Start of Provided information
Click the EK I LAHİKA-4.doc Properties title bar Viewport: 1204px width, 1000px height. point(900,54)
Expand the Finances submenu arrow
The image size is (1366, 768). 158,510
End of Provided information
Start of Provided information
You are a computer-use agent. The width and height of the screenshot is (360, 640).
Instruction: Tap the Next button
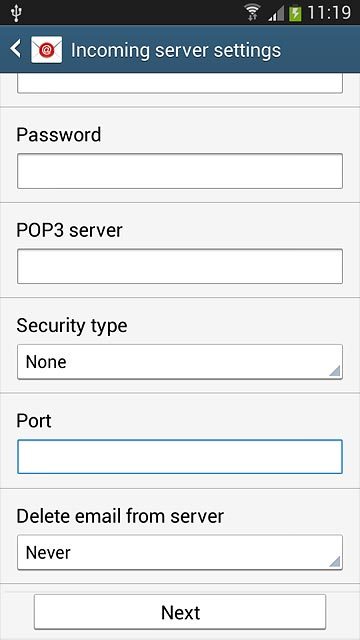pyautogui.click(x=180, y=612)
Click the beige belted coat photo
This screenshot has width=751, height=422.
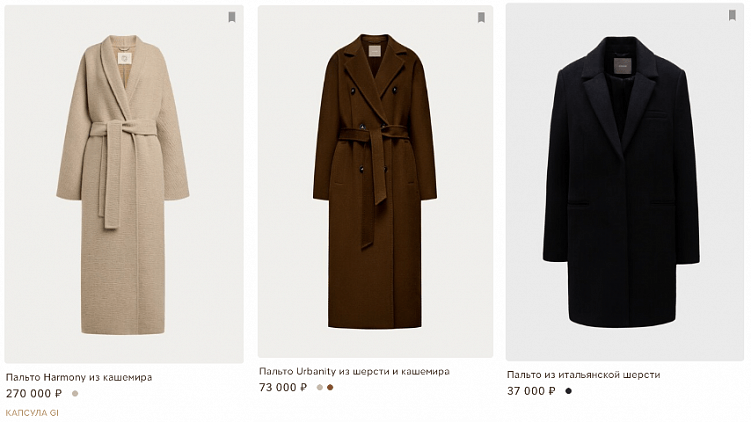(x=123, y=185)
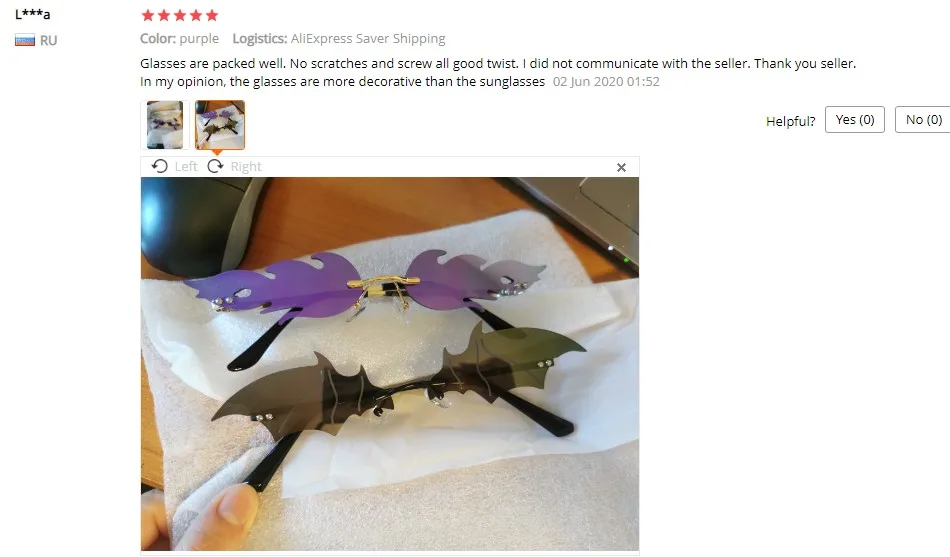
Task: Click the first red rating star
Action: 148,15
End of Provided information
Directions for this task: Using the entries above, transcribe exactly from the line that has "You are a computer-use" through the line that has "Click the beige belted coat photo". Pictures are dropped.

Task result:
You are a computer-use agent. The width and height of the screenshot is (360, 640).
Instruction: Tap the Next button
pyautogui.click(x=180, y=612)
Click the beige belted coat photo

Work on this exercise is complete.